■ Text under study:
/---

Description: This is a handy spiral bound paperback manual on dermatologic therapuetic options for treating various skin conditions. The diseases are arranged alphabetically and there is a listing of treatments in an outline form with comments on the effectiveness and how to use each medication. At the end of each chapter is a list of references. The references are not numbered in the printed text.
Purpose: The purpose is to provide a quick means of looking up available treatments while one is seeing patients. Some of the descriptions of the treatments are a bit sketchy with regards to doses and guidelines on increasing or altering doses of medications.
Audience: Anyone who interacts with patiients with skin care problems will find this manual of benefit. There are nice summaries of most of the treatment modalities for the diseases listed. Medical students, dermatology residents, and mature practitioners will find the information practical and written in a usable form.

\---

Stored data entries
/---

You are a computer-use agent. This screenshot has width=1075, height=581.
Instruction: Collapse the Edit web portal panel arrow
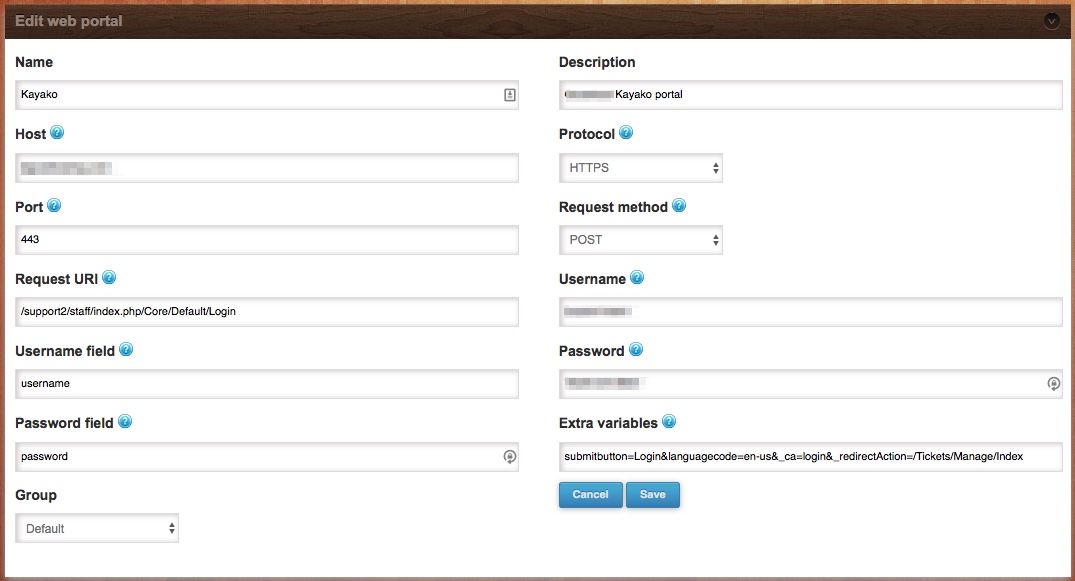[1052, 21]
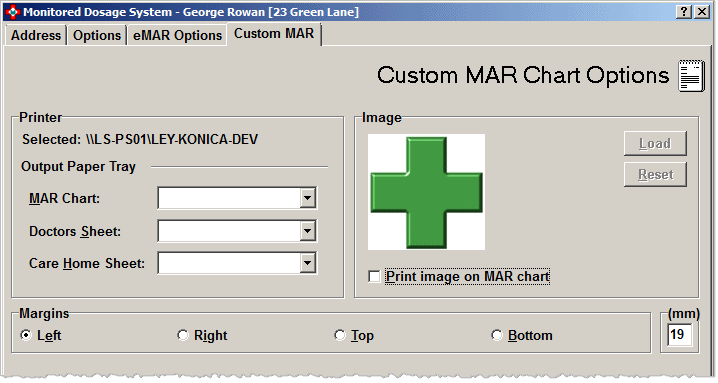Screen dimensions: 718x383
Task: Click the help question mark button
Action: (x=684, y=11)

\---

■ Work request 1: In the review of the dermatology manual, how are the diseases arranged?
■ Work request 2: In its final sentence, the review of the dermatology manual names specific groups who will find the information practical. List those groups.
■ Work request 3: Carry on the review of the dermatology manual from its last sentence.
The records were taken from a separate source.

■ Exercise answer 1: They are arranged alphabetically.

■ Exercise answer 2: Medical students, dermatology residents, and mature practitioners.

■ Exercise answer 3:
Features: Each chapter includes a brief discussion of the pathophysiology and clinical information relevant to making the diagnosis. I would have been interested to see a more in-depth discussion in the formulary section on prescribing compounded medications and how to write the prescriptions. I have received numerous phone calls from pharmacies who do not understand how to compound LCD and triamcinolone cream in Aquaphor. They are asking about how to mix the medications and how much to weigh out etc. I realize this is the duty of the pharmacist but it would be helpful to know what to tell them to do when they do not understand how to compound so the patient can get the medication. Also I am interested in knowing if there is a difference in mixing with powder, cream, or ointment as far as using the steroid as certain pharmacies seem to think it makes a difference. The appendix includes an extensive list of addresses, phone numbers, and e-mails for foundations and support groups for different skin problems. There are color plates of common skin diseases in the center of the manual. A list of over the counter recommended products to use for emolliation, cleansing, and photoprotection would be of interest to readers.
Assessment: There are not enough good therapuetic books. I always look forward to the updated version of this manual and always find it useful.